Dataset entries:
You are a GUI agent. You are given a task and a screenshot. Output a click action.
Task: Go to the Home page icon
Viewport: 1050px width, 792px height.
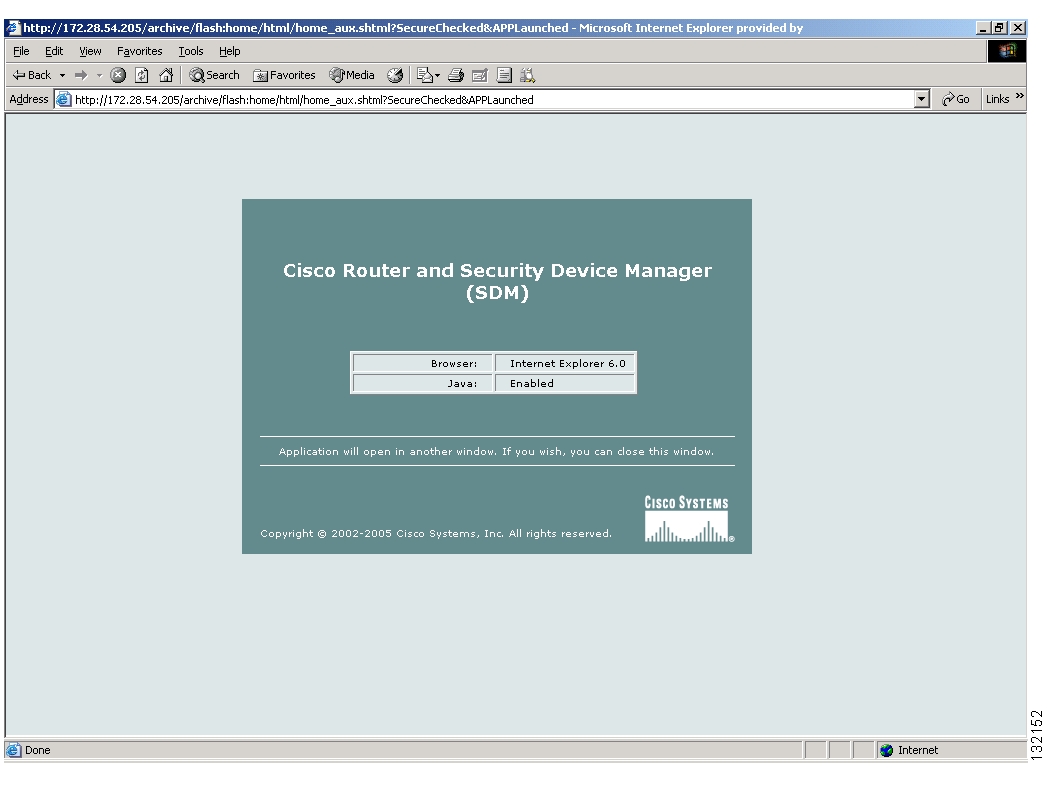point(166,75)
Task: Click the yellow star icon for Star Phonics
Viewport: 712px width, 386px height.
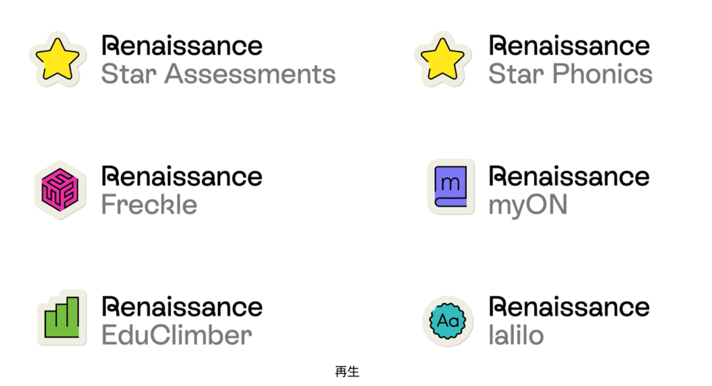Action: (x=442, y=59)
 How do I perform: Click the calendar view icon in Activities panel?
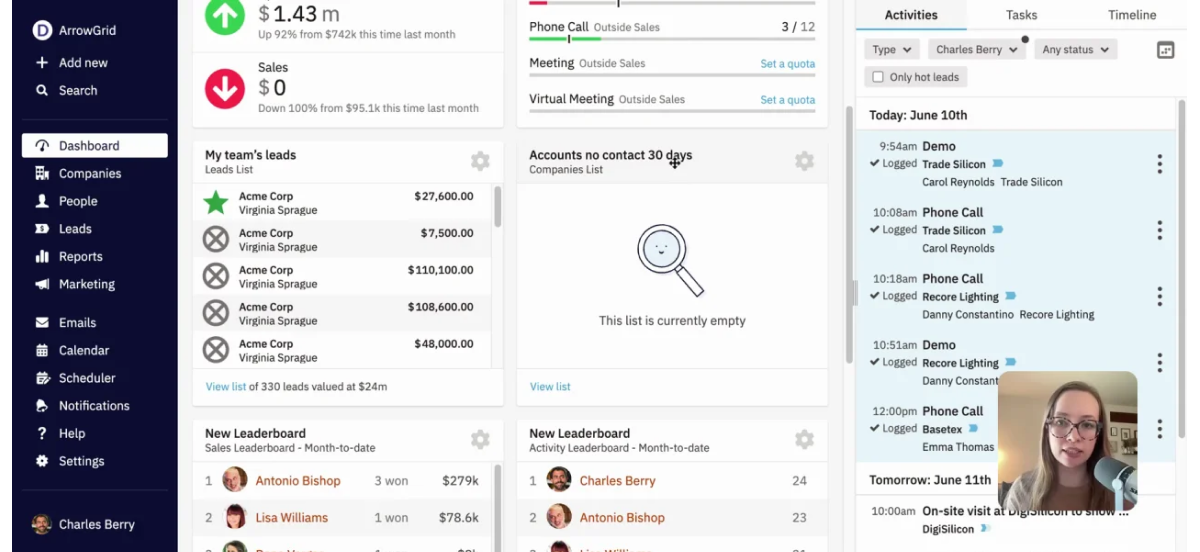pyautogui.click(x=1165, y=50)
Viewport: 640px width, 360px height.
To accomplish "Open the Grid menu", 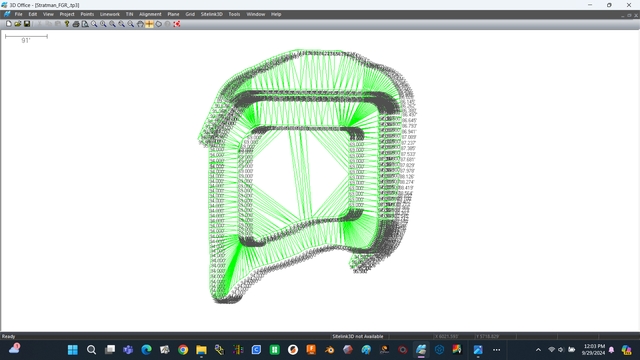I will [190, 14].
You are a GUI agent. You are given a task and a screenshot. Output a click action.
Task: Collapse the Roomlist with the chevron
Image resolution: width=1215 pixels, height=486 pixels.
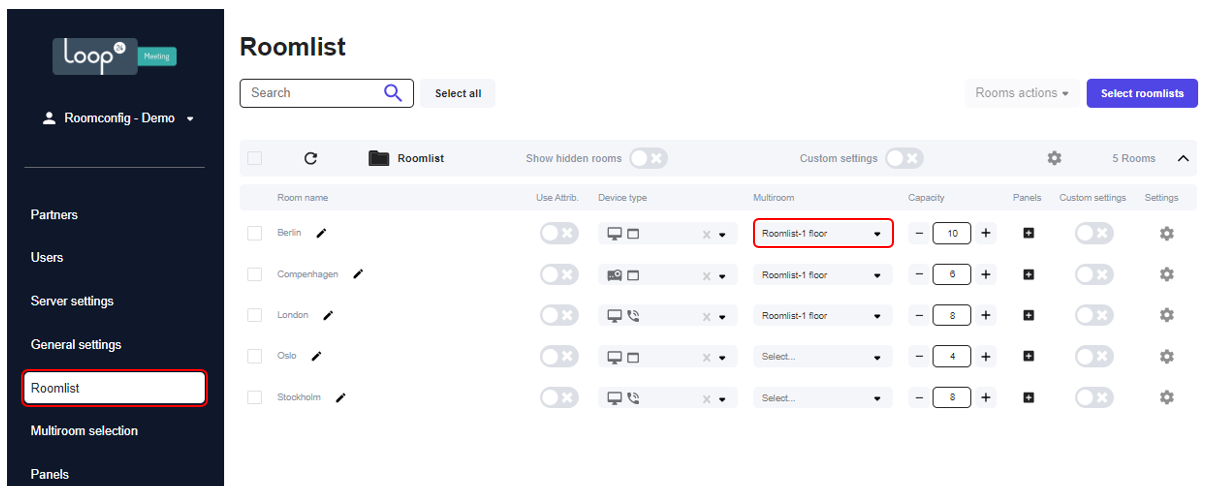[x=1184, y=158]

__Work to be completed__
Begin at the top of the records above and retype each line exactly until the line containing "Task: Click the", which is included. Skip all pictures.

__Exercise answer__
You are a GUI agent. You are given a task and a screenshot. Output a click action.
Task: Go to the Home page icon
Viewport: 1050px width, 792px height.
point(166,75)
Task: Click the yellow star icon for Star Phonics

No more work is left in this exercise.